LeetCode 482. License Key Formatting

题目

You are given a license key represented as a string S which consists only alphanumeric character and dashes. The string is separated into N+1 groups by N dashes.

Given a number K, we would want to reformat the strings such that each group contains exactly K characters, except for the first group which could be shorter than K, but still must contain at least one character. Furthermore, there must be a dash inserted between two groups and all lowercase letters should be converted to uppercase.

Given a non-empty string S and a number K, format the string according to the rules described above.

Example 1:
Input: S = "5F3Z-2e-9-w", K = 4
Output: "5F3Z-2E9W"
Explanation: 
The string S has been split into two parts, each part has 4 characters.
Note that the two extra dashes are not needed and can be removed.

Example 2:
Input: S = "2-5g-3-J", K = 2
Output: "2-5G-3J"
Explanation: 
The string S has been split into three parts, each part has 2 characters except the first part as it could be shorter as mentioned above.

Note:
The length of string S will not exceed 12,000, and K is a positive integer.
String S consists only of alphanumerical characters (a-z and/or A-Z and/or 0-9) and dashes(-).
String S is non-empty.

解析

题干是很好理解的，即为将所给的字符串S，按照K进行分组，分组之间用“-”进行连接。第一个分组数量只要不超过K就保持不变，超过了也进行拆分。
此题的解题思路为：

1. 求得所有字母的长度len，第一个分组的长度，添加连接符后的长度；
2. 对给定字符串和结果字符串遍历，用三个下标分别遍历给定字符串(j)、结果字符串(i)和连接符的位置(dashIndex)。
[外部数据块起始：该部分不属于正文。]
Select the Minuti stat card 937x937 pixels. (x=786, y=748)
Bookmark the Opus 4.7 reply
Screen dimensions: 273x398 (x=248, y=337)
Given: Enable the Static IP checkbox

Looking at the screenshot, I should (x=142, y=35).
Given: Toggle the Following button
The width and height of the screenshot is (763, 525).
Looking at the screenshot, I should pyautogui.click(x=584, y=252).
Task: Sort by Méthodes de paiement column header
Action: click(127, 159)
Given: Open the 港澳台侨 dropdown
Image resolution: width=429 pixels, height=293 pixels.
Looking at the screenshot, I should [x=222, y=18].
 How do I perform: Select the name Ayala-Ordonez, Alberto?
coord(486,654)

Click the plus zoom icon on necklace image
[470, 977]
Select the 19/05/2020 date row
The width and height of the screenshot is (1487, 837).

难点在于结果字符串连接符的个数的求解，通过和给一个分组“凑单”的方式，便可以求到。
另外在遍历过程中，要注意给定字符串S[j]为'-'时，跳过(++j)，否则进行赋值，并且累加dashIndex。当dashIndex==K+1时，置dashIndex=1。

代码

char toUpperChar(char ch);
int keyLength(char* s);

char * licenseKeyFormatting(char * S, int K){
    int totalLen = keyLength(S);
    int firstGroupLen = totalLen % K;
    
    // indicate characters length can be divided by K with no remainder
    if (firstGroupLen == 0)
        firstGroupLen = K;
    
    // add dashes and get length
    // add (K - 1) length group to gather the first group
    // if the first group can divided by K without remainder, so add this group
    // is meaningless, else add the group in order to add one dashes in the result
    totalLen += (totalLen + (K - 1)) / K - 1;
    
    if (totalLen < 0)
        totalLen = 0;
    
    char* formatKey = (char*)malloc((totalLen + 1) * sizeof(char));
    
    formatKey[totalLen] = '\0';
    
    // i is the loop index of the formatKey array
    // j is the loop index of K
    // dashIndex is to find dash position, initialize to K + 1 - firstGroupLen
    // so as to make the D-value for the first group. It will be set to 1 after find
    // the first position of dash.
    int i = 0, j = 0, dashIndex = K + 1 - firstGroupLen;
    
    while (i < totalLen) {
        if (dashIndex == K + 1) {
            formatKey[i++] = '-';
            
            dashIndex = 1;
        } else {
            // if S[j] is equal to '-', then jump to next,
            // else upper S[j] and set to formatKey[i]
            if (S[j] != '-') {
                formatKey[i++] = toUpperChar(S[j]);
                ++dashIndex;
            }
            
            ++j;
        }
    }
    
    return formatKey;
}

int keyLength(char* s) {
    int len = 0;
    
    for (int i = 0; s[i] != '\0'; ++i) {
        if (s[i] != '-')
            ++len;
    }
    
    return len;
}

char toUpperChar(char ch) {
    if (ch >= 'a' && ch <= 'z')
        ch -= ('a' - 'A');
    
    return ch;
}

在以上代码中，结果字符串中连接符个数为(totalLen + (K - 1)) / K - 1，即通过添加一个分组来对第一个分组进行凑单。如果第一个分组可以整除K，则添加(K-1)则无意义，如果不能整除K，则添加此分组是为了与其拼凑，最后再将多加的1除去，因为可能加多了。
另外，dashIndex的初始化是K+1-firstGroupLen，是为了第一个分组的长度，即找到第一个连接符的位置，然后将dashIndex置1，由于判等的是K+1，因为下标从1开始。
这样便解决了。

此题比较考察逻辑思维，建议读者在阅读完之后用例子中的字符串进行一下推导，这样可以更好的理解。